Admiral Sir Henry Coey Kane (3 December 1843 – 30 January 1917) was a Royal Navy officer.

== Biography ==
He was the second son of Sir Robert Kane, the Irish chemist, and entered the Royal Navy as a cadet in 1853 having been educated at St. Vincent's College, Castleknock, County Dublin (Castleknock College). He was promoted to captain in 1882, Rear-Admiral in 1897, and Admiral in 1907.

He saw active service during the 1882 Anglo-Egyptian War, and from 1883 to 1887 he was a Naval Attaché. In 1887 he was appointed to command the new cruiser HMS Calliope in the Pacific, and after service in China and Australia was sent to Samoa to watch over a growing international crisis there. This posting is generally remembered for a remarkable act of seamanship; when Calliope was in harbour, the island was struck by a powerful cyclone.

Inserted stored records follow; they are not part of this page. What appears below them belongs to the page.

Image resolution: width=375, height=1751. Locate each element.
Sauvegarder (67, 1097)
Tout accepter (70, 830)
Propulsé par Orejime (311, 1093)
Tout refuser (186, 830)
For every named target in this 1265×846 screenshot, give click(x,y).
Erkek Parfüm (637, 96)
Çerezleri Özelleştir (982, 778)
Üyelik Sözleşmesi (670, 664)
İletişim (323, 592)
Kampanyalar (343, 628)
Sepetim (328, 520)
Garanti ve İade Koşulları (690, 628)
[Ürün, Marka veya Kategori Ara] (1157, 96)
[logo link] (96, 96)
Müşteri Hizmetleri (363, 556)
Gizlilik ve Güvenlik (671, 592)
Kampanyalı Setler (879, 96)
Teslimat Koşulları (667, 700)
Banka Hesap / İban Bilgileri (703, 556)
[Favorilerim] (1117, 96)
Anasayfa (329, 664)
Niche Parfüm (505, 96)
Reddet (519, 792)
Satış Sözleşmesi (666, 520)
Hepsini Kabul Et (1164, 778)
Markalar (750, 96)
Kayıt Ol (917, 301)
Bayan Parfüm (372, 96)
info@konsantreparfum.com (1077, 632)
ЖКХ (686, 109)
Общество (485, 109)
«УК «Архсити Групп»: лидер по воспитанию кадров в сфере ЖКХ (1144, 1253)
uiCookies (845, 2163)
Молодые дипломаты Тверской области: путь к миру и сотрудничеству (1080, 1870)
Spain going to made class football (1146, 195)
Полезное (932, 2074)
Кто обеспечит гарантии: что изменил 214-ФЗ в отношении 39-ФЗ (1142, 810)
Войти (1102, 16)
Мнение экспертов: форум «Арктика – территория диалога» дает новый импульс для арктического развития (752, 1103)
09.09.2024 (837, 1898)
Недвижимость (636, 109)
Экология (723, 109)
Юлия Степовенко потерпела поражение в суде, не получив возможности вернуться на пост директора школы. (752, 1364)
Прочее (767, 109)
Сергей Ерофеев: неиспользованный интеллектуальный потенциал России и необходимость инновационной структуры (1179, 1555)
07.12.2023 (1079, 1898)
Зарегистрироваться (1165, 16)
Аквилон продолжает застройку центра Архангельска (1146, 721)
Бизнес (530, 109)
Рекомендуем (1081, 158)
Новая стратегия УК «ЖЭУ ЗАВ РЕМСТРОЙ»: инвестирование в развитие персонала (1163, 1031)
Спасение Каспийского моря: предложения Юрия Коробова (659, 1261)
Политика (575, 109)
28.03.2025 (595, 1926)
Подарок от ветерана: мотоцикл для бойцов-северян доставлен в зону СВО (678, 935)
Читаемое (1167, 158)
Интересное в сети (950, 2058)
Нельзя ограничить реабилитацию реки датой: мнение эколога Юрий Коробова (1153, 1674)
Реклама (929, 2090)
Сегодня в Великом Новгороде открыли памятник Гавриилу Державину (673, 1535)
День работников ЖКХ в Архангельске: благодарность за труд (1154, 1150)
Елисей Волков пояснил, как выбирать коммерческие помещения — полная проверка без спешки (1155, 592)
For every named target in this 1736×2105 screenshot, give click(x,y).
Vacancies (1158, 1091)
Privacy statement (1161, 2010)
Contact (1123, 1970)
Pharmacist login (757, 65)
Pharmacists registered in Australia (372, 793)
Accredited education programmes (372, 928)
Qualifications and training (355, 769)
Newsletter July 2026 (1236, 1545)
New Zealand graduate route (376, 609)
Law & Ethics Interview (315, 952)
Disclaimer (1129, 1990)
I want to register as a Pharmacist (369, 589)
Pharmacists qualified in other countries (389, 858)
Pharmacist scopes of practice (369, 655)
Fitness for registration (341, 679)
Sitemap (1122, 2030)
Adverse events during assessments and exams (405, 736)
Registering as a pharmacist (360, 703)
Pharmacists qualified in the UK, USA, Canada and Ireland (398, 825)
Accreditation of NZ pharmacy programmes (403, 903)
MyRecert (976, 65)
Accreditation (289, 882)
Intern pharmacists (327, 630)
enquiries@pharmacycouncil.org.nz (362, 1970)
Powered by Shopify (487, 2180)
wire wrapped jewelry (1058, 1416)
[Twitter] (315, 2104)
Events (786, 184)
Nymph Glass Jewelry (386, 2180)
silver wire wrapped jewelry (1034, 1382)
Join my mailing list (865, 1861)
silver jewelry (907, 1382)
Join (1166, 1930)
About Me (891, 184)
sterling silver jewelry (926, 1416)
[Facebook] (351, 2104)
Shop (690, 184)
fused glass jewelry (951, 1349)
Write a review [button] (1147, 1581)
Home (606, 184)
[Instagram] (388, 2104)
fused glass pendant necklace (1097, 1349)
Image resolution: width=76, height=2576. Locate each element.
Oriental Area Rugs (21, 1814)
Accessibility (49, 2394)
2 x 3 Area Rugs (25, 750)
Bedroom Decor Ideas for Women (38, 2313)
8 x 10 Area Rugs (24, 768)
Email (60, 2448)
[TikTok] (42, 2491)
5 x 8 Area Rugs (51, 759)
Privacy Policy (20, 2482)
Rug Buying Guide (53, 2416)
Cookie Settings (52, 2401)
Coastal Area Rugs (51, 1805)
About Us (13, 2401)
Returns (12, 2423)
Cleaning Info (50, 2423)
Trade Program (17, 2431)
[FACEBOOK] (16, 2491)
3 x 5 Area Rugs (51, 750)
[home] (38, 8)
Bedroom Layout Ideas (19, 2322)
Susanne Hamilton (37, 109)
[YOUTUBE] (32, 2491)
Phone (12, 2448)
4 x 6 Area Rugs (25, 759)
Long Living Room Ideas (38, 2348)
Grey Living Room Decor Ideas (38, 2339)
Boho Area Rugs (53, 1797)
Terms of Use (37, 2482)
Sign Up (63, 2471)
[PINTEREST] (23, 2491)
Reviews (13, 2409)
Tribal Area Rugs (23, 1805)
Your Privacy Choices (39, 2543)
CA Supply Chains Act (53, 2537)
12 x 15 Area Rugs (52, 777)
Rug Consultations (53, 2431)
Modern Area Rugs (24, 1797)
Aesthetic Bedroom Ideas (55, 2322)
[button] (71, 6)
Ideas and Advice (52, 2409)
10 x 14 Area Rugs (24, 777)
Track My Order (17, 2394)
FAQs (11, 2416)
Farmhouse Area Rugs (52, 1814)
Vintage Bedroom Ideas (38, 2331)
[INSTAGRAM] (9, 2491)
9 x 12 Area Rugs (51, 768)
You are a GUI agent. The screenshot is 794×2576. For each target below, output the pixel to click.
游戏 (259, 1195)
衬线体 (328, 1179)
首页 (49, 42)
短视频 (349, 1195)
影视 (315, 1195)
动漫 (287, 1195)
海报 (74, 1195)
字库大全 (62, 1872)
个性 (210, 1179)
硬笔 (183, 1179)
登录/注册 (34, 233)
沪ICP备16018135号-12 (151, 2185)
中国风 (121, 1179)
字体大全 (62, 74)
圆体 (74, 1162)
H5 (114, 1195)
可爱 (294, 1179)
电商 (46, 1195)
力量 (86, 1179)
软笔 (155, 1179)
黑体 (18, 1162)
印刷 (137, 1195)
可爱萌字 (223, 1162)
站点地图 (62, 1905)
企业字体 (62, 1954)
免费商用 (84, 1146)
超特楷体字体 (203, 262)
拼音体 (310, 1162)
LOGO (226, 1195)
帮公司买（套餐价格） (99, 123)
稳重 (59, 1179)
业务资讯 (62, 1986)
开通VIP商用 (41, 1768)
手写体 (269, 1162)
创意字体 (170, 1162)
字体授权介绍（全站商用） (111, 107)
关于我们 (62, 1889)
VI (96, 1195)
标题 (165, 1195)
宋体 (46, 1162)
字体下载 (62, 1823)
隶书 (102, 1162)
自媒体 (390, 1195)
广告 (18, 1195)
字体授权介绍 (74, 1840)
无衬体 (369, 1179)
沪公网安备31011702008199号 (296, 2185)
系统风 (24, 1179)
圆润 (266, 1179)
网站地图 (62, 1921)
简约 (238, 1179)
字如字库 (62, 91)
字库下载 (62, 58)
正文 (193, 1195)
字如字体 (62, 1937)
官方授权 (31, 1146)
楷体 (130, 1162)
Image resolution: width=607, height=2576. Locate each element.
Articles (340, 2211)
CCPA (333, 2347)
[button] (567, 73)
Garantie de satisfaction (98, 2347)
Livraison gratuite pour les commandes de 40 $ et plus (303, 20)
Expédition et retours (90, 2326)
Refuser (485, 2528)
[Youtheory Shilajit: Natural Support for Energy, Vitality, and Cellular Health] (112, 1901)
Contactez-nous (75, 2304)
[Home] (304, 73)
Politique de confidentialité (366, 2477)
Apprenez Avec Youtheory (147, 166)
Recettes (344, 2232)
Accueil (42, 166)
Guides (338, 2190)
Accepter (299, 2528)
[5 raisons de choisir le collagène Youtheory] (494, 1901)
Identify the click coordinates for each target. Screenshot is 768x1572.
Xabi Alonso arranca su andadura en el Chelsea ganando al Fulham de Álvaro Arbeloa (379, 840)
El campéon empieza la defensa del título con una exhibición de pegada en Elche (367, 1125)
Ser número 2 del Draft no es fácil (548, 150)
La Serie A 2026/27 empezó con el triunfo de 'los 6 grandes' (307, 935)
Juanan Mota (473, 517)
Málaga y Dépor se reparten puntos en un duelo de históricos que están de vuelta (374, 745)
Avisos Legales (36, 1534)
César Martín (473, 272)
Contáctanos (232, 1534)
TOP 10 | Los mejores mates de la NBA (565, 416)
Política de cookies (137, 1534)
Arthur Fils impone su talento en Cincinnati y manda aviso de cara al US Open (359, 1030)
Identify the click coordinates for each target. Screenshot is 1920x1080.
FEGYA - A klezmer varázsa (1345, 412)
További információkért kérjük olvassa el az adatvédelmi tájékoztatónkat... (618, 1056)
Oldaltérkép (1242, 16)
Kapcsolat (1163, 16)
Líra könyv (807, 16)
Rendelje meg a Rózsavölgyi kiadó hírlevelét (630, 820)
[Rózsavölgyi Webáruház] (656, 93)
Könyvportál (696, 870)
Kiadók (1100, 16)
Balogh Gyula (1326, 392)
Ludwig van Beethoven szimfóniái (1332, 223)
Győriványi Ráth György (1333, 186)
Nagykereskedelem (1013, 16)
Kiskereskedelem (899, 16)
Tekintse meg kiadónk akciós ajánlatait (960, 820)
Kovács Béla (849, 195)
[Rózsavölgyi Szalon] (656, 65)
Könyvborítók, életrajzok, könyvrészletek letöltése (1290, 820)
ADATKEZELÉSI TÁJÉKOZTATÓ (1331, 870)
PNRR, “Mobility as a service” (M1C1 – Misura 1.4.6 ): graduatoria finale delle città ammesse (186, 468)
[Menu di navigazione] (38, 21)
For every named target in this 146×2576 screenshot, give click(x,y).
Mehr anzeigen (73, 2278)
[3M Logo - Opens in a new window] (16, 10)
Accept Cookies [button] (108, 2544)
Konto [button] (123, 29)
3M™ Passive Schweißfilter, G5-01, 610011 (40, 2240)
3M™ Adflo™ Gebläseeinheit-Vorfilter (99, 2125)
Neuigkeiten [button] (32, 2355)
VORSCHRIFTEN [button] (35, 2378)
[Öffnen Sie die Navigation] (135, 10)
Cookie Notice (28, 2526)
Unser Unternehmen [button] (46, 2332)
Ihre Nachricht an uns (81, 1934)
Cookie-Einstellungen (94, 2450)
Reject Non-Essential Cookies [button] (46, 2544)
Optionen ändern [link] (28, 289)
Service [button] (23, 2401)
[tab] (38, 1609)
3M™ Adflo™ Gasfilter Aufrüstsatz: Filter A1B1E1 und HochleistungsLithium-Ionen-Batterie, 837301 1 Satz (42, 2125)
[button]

Of the eleven ships present, only Calliope was able to successfully escape the harbour and ride out the cyclone at sea; the others were beached or wrecked, with over two hundred lives lost.

He was later made CB in the Queen's Birthday Honours for 1891, and given command of that year. In 1894, he was appointed as the Director of Naval Ordnance, holding the office until 1897. He retired from the Navy in 1899, and made a Knight Commander of the Bath in 1911.